EXCERPT
I have to create a documentation structure for a legacy application, and I'm not sure of how to organize it. Documentation goals:

  • List of use-Cases
  • Program flow for each of the use cases. (Flow-chart of all the logical steps the code does for a particular use-case).
  • As far as possible explanations of why a certain business/code logic is followed.
  • Documentation format if possible should not require installing a new tool, and at best be readable in Word or PDF Format (so that the business types can check it easily).
  • Some questions that should be answerable using the documentation: "What business logic does the code execute for a given use case?";"Is this code redundant elsewhere in the application?"; "If I change this code, what Use-Cases are affected?";

Application characteristics: (it's generally a bit messy, with presentation and business logic slightly mixed in almost every layer)

  • Presentation in .NET Web Forms using WebControls (GridViews, ObjectDataSource, Reports) and JavaScript(jQuery, jQuery-ui) in *.aspx pages
  • Server-Side Code in C# in the *.aspx.cs to handle post-back events.
  • C# Code-Pages and a Seperate Project integrated into the WebApplication supplying Business Logic as part of the Web-Application
  • SQL Server for data persistence (Master-Data DB, Data Staging DB)

SUPPLIED MATERIAL

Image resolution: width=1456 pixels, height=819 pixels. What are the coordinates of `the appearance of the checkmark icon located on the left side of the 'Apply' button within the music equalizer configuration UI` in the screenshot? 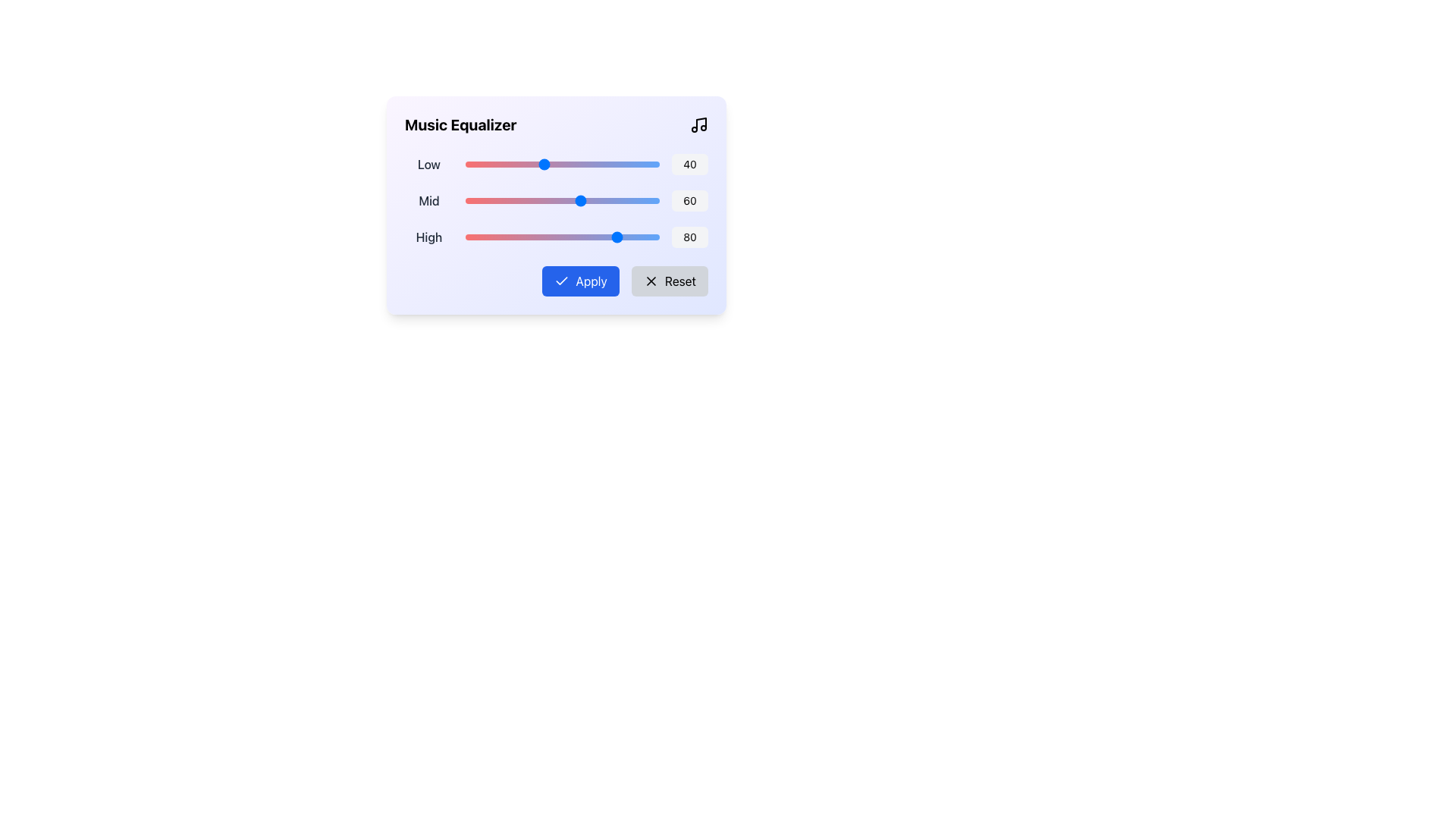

ACTIVITY
Translate this sentence from the post about documenting a legacy application into Spanish: "I have to create a documentation structure for a legacy application, and I'm not sure of how to organize it."

ANSWER FOR THIS EXERCISE
Tengo que crear una estructura de documentación para una aplicación heredada y no sé bien cómo organizarla.